Modeling the Thermal Low-Frequency Radio Sun with Ray Tracing

Incoherent radio emission at meter--decimeter wavelengths provides a key diagnostic of the coronal thermal plasma, but at frequencies below $\sim$\,1\,GHz coronal refraction can substantially bend ray paths and modify the apparent source size and brightness distribution. We develop a forward-modeling framework that combines refractive ray tracing through a global 3D coronal model with radiative transfer along each ray. The method tracks the ray-tube cross-sectional area $S(s)$ using a step-wise perturbation retracing approach and incorporates a geometric magnification term proportional to $d\ln S/ds$ to enforce flux conservation under focusing/defocusing. Thermal free--free emission and absorption are then computed with the \texttt{GRFF} radiative transfer code to produce synthetic radio maps over 40--800\,MHz.
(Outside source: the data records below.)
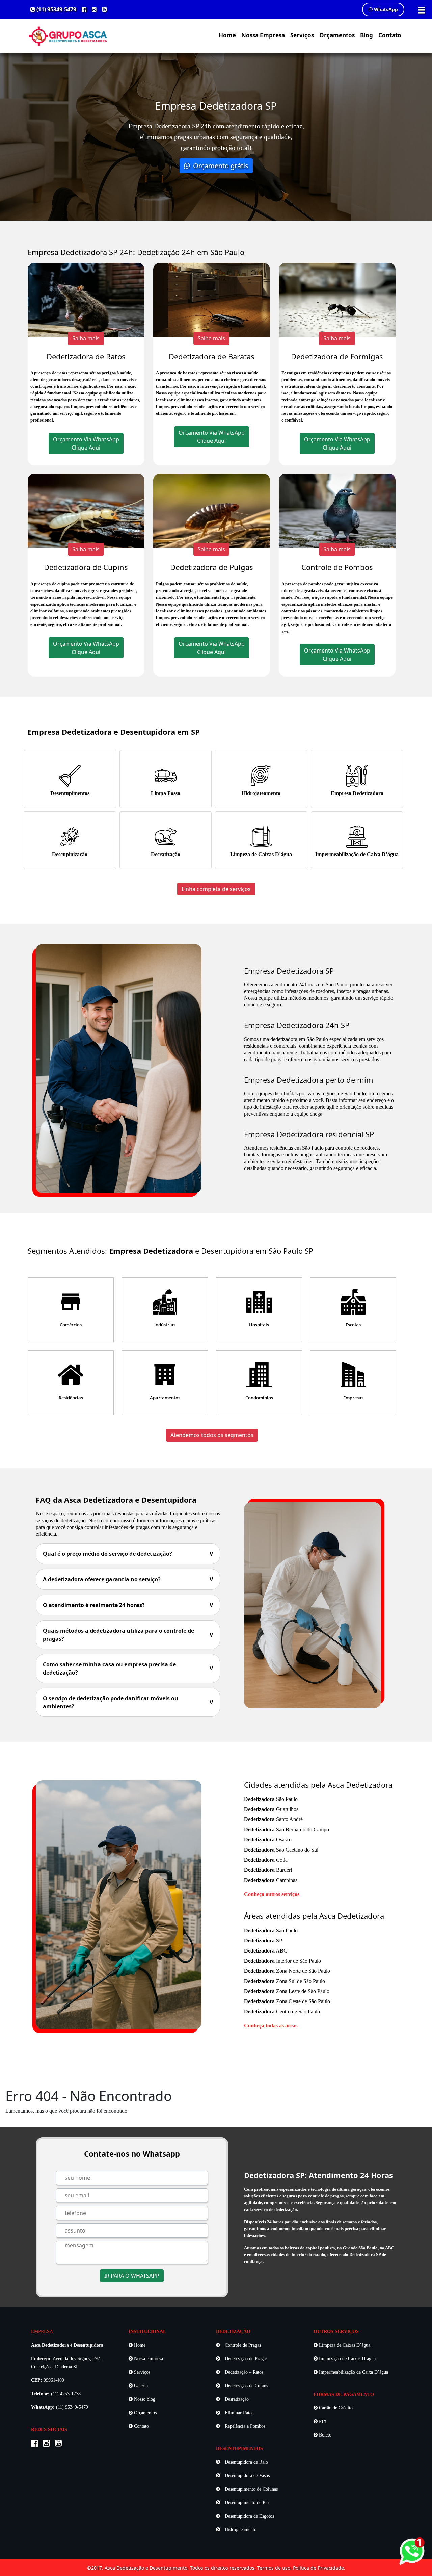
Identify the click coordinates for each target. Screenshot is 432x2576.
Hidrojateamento (261, 793)
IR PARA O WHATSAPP (131, 2275)
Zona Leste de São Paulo (286, 1991)
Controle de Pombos (337, 567)
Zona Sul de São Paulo (284, 1981)
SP (263, 1940)
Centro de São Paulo (282, 2011)
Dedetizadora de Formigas (337, 356)
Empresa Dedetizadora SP (289, 971)
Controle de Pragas (242, 2345)
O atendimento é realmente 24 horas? (128, 1605)
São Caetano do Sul (281, 1850)
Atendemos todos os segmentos (211, 1435)
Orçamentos (337, 35)
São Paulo (271, 1799)
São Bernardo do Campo (286, 1829)
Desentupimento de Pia (246, 2502)
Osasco (268, 1839)
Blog (366, 35)
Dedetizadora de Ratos (86, 356)
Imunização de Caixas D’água (347, 2358)
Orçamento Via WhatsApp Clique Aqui (86, 443)
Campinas (270, 1880)
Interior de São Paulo (282, 1961)
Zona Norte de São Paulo (287, 1971)
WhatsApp (385, 9)
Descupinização (69, 854)
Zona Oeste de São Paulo (287, 2001)
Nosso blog (144, 2399)
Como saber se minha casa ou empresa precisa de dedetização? (128, 1668)
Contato (389, 35)
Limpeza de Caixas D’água (261, 854)
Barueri (268, 1870)
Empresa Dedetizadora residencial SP (309, 1134)
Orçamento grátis (219, 165)
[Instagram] (94, 9)
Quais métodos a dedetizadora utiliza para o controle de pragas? (128, 1634)
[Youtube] (104, 9)
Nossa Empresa (263, 35)
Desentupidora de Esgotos (248, 2516)
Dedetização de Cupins (245, 2385)
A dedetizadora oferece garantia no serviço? (128, 1579)
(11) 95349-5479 (55, 9)
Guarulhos (271, 1809)
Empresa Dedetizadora (357, 793)
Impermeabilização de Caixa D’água (357, 854)
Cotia (266, 1860)
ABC (265, 1951)
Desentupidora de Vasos (246, 2475)
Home (227, 35)
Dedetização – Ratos (243, 2372)
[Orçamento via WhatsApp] (411, 2550)
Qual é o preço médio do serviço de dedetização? (128, 1553)
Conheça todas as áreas (270, 2026)
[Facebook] (84, 9)
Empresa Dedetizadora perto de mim (308, 1080)
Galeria (140, 2385)
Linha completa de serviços (216, 889)
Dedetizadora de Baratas (211, 356)
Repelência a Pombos (244, 2426)
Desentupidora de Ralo (245, 2462)
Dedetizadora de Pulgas (211, 567)
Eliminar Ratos (238, 2412)
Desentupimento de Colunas (250, 2489)
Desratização (165, 854)
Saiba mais (86, 338)
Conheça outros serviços (271, 1894)
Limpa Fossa (165, 793)
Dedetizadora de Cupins (86, 567)
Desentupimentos (69, 793)
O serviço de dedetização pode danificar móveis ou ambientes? (128, 1702)
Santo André (273, 1819)
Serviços (302, 35)
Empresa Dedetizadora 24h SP (296, 1025)
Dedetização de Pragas (245, 2358)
Applying the framework to Carrington rotation 2298, we find that including propagation effects allows the quiet-Sun background spectrum to be well reproduced. However, active region brightness is less accurately modeled, suggesting that additional physical factors should be considered in future work. These results establish a physics-based method for generating low-frequency quiet-Sun synthetic images suitable for quantitative comparison with interferometric observations and for assessing how propagation effects shape the observed morphology.